Low Trust Edge Network? No Problem - Get Great Performance and Security Using Calico, VPP, and WireGuard
As we’re learning from the other sessions at this summit, Kubernetes has many applications in the Enterprise Edge. However, Edge networks are more difficult to physically protect against malicious parties or other interference, so it becomes critical that security is implemented, not only between pods, but also to protect traffic on the wire. To add to the challenges, in an edge Kubernetes deployment, making the best possible use of the available CPU resources is even more critical than normal due to limited available resource - you can’t just buy a bigger instance, here! Using Calico, VPP, and WireGuard together offers incredible wire-rate encryption of data-in-flight, with extremely limited CPU overhead. In this session we will talk through how these benefits can be realised for your clusters.
Speakers
Chris is a developer advocate at Tigera, where he champions user needs to support Project Calico’s users and contributor community.
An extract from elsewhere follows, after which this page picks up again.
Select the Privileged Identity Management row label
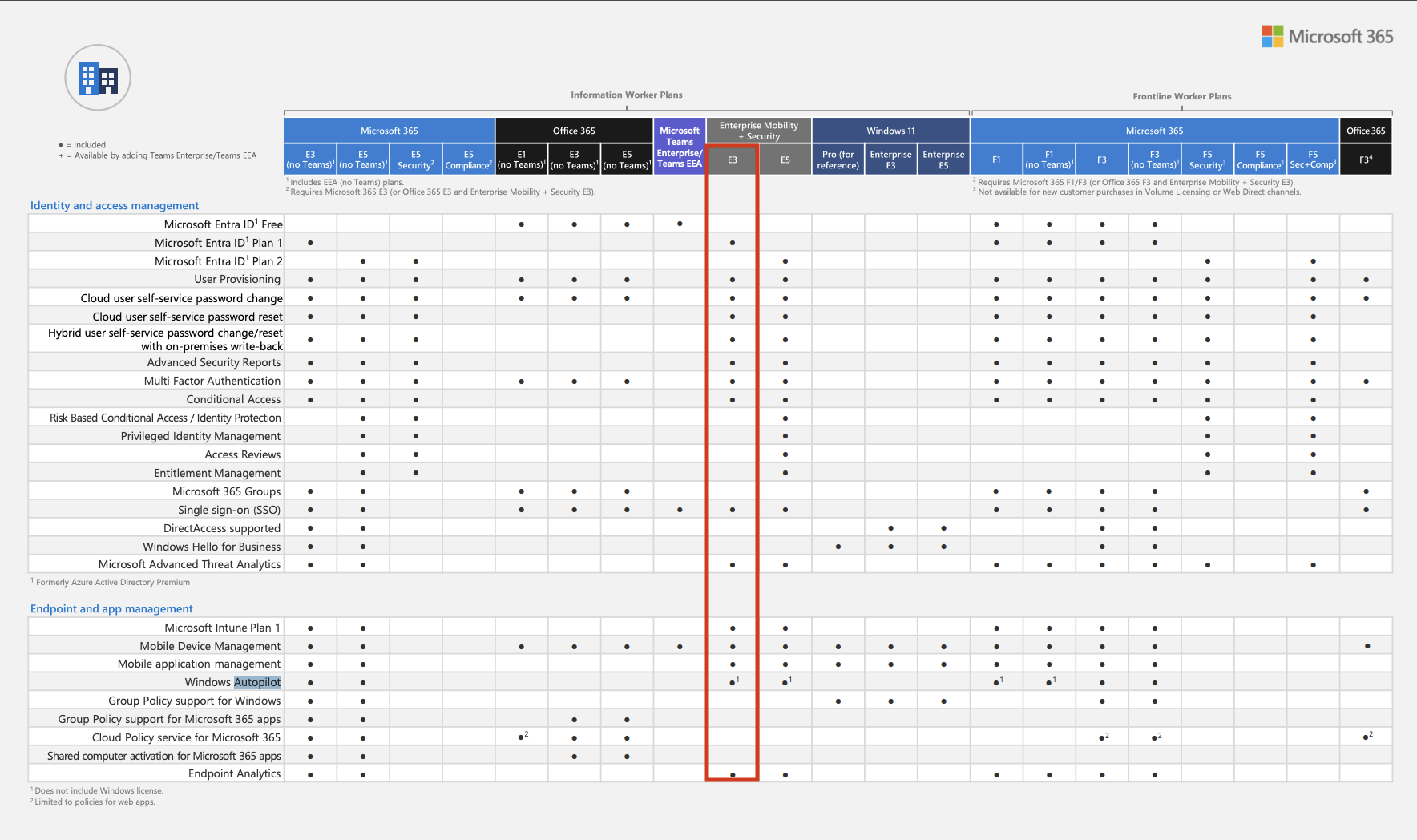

He has worked in networking since 2000. After realising that a per-device CLI is not a scalable solution for a large environment, he took an early interest in infrastructure-as-code approaches and large-scale automation and continues to have a special interest in pursuing technologies in these areas.
Nathan is a software engineering at Cisco focusing on container networking & cloud app performance. After spending time deploying & scaling web apps he took interest in converting his love for script based infras into cloud native approaches, and now contributes to the building blocks of line rate container networking. He’s a maintainer of the Calico/VPP integration, and of VPP’s QUIC stack.